Supervision Scenario at Stage 3 for Performance Management Integration

Jill C. is a supervisor at a large private mental health agency. Bob K. is a clinician who is currently being supervised by Jill. Bob is widowed and currently has two children in college, with two more set to begin college within the next two years. He also has primary financial responsibility for his disabled mother, who lives with him and requires expensive nursing care. For the past several years, he has been seeing at least twenty clients a week in private practice, in addition to 35-hours a week at his agency position. Jill has begun to see a noticeable decline in Bob’s level of performance in his agency work.
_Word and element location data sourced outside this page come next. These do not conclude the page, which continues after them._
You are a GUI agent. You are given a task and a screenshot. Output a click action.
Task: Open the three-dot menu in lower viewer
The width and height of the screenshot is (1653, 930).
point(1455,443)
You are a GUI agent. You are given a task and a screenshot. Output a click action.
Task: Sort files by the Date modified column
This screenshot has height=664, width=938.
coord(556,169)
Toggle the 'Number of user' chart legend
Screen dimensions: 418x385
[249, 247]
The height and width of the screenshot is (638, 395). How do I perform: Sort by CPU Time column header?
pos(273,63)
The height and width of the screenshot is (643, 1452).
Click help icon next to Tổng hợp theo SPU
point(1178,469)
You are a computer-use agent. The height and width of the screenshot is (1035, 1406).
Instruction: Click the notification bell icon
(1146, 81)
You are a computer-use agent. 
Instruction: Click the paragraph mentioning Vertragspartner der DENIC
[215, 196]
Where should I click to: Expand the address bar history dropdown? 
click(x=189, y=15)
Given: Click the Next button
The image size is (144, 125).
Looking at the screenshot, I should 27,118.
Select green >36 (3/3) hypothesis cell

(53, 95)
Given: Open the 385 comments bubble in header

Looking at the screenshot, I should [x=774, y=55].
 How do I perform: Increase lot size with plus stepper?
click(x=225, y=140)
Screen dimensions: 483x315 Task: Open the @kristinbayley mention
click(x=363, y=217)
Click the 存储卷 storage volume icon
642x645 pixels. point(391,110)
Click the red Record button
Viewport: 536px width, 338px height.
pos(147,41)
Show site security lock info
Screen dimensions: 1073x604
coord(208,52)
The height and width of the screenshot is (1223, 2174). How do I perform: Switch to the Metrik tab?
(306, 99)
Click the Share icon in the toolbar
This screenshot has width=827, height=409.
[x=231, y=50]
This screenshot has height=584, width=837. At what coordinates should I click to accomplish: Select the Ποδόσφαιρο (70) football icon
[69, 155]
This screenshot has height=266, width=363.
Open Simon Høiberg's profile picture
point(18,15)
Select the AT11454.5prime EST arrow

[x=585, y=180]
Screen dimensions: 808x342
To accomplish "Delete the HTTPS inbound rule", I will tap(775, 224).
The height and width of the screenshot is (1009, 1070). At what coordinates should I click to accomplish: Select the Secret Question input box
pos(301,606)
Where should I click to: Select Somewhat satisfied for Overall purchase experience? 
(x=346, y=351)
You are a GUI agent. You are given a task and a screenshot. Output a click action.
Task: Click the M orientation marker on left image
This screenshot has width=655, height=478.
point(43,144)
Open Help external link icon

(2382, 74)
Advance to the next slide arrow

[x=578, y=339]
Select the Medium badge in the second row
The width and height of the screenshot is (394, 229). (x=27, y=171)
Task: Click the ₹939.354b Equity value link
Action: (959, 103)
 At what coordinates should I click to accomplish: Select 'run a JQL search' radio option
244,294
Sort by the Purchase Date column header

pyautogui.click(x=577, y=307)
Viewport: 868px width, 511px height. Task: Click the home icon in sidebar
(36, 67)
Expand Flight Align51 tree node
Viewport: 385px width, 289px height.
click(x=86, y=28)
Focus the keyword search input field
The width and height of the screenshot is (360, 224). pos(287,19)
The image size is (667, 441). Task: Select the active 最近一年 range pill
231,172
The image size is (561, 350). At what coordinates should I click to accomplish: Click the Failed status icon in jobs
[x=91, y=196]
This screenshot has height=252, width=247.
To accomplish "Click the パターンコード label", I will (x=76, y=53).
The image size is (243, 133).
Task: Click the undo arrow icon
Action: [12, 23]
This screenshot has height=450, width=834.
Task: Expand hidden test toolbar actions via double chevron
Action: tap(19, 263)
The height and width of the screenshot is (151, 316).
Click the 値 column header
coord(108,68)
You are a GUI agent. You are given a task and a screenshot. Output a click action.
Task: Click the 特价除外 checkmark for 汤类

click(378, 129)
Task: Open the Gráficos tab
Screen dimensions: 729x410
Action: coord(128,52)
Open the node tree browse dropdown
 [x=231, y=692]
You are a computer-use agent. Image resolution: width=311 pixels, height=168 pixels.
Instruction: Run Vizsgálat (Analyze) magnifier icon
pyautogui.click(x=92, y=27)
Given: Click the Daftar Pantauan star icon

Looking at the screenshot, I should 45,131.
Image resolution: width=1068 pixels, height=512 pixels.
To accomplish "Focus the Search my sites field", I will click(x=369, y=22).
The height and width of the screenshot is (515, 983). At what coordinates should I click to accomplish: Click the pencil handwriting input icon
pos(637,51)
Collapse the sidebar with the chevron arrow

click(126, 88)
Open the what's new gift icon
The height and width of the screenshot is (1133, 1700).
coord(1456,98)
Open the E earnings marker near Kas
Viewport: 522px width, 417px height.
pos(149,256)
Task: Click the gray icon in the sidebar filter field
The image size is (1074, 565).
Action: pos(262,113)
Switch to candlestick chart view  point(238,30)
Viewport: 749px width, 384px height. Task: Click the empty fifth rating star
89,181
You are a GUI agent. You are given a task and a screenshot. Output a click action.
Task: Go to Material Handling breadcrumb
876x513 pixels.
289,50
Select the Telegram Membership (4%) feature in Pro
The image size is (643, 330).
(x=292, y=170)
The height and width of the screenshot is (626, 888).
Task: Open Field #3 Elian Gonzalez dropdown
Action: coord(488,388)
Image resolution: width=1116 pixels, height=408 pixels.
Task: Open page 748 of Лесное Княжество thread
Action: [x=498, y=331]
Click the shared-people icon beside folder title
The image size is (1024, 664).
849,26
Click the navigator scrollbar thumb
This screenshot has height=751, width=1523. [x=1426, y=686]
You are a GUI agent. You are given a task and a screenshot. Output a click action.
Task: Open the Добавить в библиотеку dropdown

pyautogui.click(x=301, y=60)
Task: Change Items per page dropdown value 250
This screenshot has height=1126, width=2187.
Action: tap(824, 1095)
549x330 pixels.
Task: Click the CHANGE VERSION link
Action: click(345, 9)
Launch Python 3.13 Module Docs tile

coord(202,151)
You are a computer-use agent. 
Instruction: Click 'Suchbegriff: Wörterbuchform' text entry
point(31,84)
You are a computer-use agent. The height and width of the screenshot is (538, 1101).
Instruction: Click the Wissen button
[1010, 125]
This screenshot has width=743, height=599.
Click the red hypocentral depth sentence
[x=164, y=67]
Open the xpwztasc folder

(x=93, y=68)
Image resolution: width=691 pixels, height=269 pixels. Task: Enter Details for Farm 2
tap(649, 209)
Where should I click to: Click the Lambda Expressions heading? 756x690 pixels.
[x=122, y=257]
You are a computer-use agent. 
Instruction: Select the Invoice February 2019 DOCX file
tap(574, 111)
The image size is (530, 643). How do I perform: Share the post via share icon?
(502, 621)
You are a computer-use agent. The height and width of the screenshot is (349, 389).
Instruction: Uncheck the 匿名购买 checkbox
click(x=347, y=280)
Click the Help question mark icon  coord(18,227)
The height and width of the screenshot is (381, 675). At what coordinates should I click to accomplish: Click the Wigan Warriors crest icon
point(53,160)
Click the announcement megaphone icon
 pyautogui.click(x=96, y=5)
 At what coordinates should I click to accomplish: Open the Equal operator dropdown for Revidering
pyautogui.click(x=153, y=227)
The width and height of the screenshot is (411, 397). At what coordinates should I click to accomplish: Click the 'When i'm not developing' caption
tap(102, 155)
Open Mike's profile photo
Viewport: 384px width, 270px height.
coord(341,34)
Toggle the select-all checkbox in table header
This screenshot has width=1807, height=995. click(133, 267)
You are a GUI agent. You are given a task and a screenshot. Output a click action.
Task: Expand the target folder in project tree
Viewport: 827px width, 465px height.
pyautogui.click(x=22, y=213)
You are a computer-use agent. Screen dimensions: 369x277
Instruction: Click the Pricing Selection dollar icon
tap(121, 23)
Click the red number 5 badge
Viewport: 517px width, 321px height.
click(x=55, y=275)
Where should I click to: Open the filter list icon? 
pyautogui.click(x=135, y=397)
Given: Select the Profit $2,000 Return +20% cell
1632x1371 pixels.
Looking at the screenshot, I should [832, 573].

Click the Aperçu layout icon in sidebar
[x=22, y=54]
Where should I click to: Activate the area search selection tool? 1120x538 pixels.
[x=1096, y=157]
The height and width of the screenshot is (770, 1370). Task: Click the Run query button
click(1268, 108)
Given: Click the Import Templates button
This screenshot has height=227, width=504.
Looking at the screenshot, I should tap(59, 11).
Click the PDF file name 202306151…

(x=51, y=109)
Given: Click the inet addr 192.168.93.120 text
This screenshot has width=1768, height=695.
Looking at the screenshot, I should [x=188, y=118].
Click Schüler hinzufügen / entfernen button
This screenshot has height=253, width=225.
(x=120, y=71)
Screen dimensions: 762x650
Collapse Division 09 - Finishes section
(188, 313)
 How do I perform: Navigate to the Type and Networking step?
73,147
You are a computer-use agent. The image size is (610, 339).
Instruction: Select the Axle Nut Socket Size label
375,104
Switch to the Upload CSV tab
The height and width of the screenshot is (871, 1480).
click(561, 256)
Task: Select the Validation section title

He has been testy, at times, with his clients, and not as skilled in directing the flow of the group work. In line with the demands of practice ethics, Jill addresses her concerns with Bob about the fall-off in his clinical work. Bob says that he is not in a position to make any changes at this time. Managed care has reduced the amount he is able to charge his private clients, and he has been forced to work longer hours to make up the financial difference. If he wants to keep his family afloat, he can only envision working at least this hard until the children get through college. He acknowledges that the quality of his work probably suffers a little, but he is still a better clinician than most of his peers, and his clients still receive a generally high quality service from him. What are the supervisory concerns that are raised by this situation, and what options does Jill have for addressing them?

In a situation like this, there will need to be a much more structured approach to managing work performance problems in clinical supervision. In a later course, there will be a highly structured tool to manage this kind of work performance problem, with a significant amount of instruction on the planning and preparing, including tools and approaches, that will be essential to creating workable outcomes. These materials will follow in a very well-integrated way with the Performance Management model presented in this course.